Caloglossa  (Harvey) G.Martens  1869;  20 of 39 species descriptions are currently accepted taxonomically (Guiry and Guiry 2014).

Order Ceramiales;  Famiy Delesseriaceae

Morphology:

Small, ~ 15 mm tall thalli.  Leaf-like flattened blades with largest cells along the midribs and decreasing cell sizes toward margins of blade.  Produces rhizoidal filaments and secondary endogenous branches at nodes along blade (Kamiya et al. 2000).

Plants are spreading, mostly prostrate, purplish red to almost black, and attached by rhizoids from the ventral surface at constrictions. Blades are linear to broadly oval, and constricted at forks or elsewhere; tips are acute and pincer-like. Branches are formed at nodes or midribs.

In the Americas, there are nine known species of Caloglossa.  Although it has been deeply studied, the diversity of the species is not well understood.  It was determined that new species were identified by comparative chloroplast-encoded rbcL and nuclear LSU rDNA sequence analysis, and also morphological observations.  Species can be identified by their type of adventitious branching, thallus nodes, and blades (Krayesky et al. 2012).

Similar genera:

Apoglossum J. Agardh,  Branchioglossum Kylin, Calloseris J. Agardh, Calonitophyllm Aregood, Cryptopleura Kuetzing, Grinnellia Harvey, Hypoglossum Kuetzing, Martensia Hering, Nitophyllum Greville & Polyneura Kylin.

Habitat:

Associated with mangroves and temperate estuaries (Kamiya et al. 2000). Euryhaline, grows in salinity range 5.3 – 70.0 ‰ (Karsten and West (1993).

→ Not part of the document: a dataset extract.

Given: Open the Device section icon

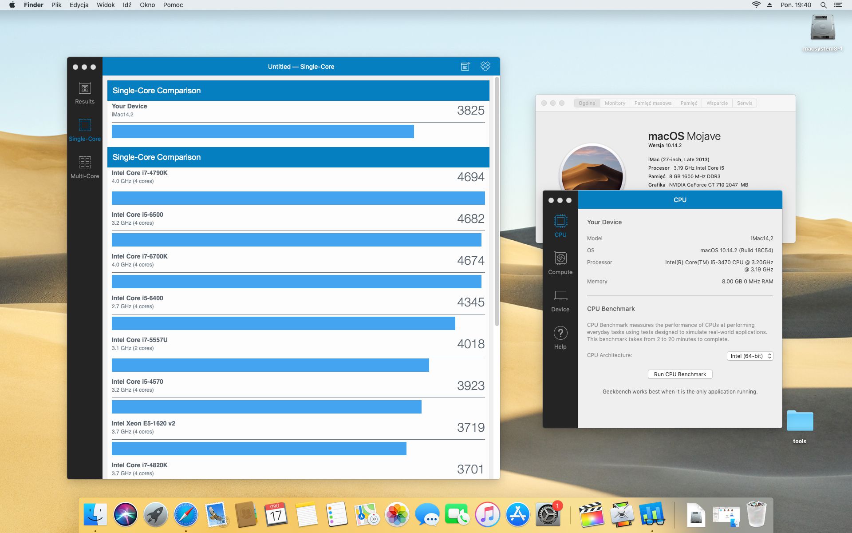Looking at the screenshot, I should coord(560,300).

Common on mangrove roots and salt marsh plants, as well as on limestone, wood pilings, and other solid surfaces. Known from the Caribbean to Connecticut, also recorded from Bermuda, Brazil, the Gulf of Mexico, French  Guiana, West and South Africa, and the Indo-Pacific.

 

References:

Dawes, C. J. and A. C. Mathieson. 2008. The seaweeds of Florida. Univ. Press of Florida, Gainesville, Florida, 591 pp.

Guiry, M.D. and G.M. Guiry  2014.  AlgaeBase. World-wide electronic publication, National University of Ireland, Galway. http://www.algaebase.org; searched on 2 May 2014.

Kamiya, M., J.A. West, G.C. Zuccarello, and H. Kawai  2000.  Caloglossa intermedia, sp. nov. (Rhodophyta) from the western Atlantic coast:  Molecular and morphological analyses with special reference to C. leprieurii and C. monosticha.  J. Phycol. 36:411-420.

Karsten, U., and J.A. West  1993.  Ecophysiological studies on six species of the mangrove red algal genus Caloglossa.  Aust. J. Plant Physiol. 20:729-39 .

Krayesky, D., Norris, J., West, J., Kamiya, M., Viguerie, M., Wysor, B., Fredericq, S. (2012). Two new species of Caloglossa (Delesseriaceae, Rhodophyta) from the Americas, C. confusa and C. fluviatilis spp. nov. International Phycological Society 51(5): 513-530.

Taylor, W. R. 1960. Marine algae of the eastern tropical and subtropical coasts of the America. Univ. Michigan Press, Ann Arbor, 870 pp.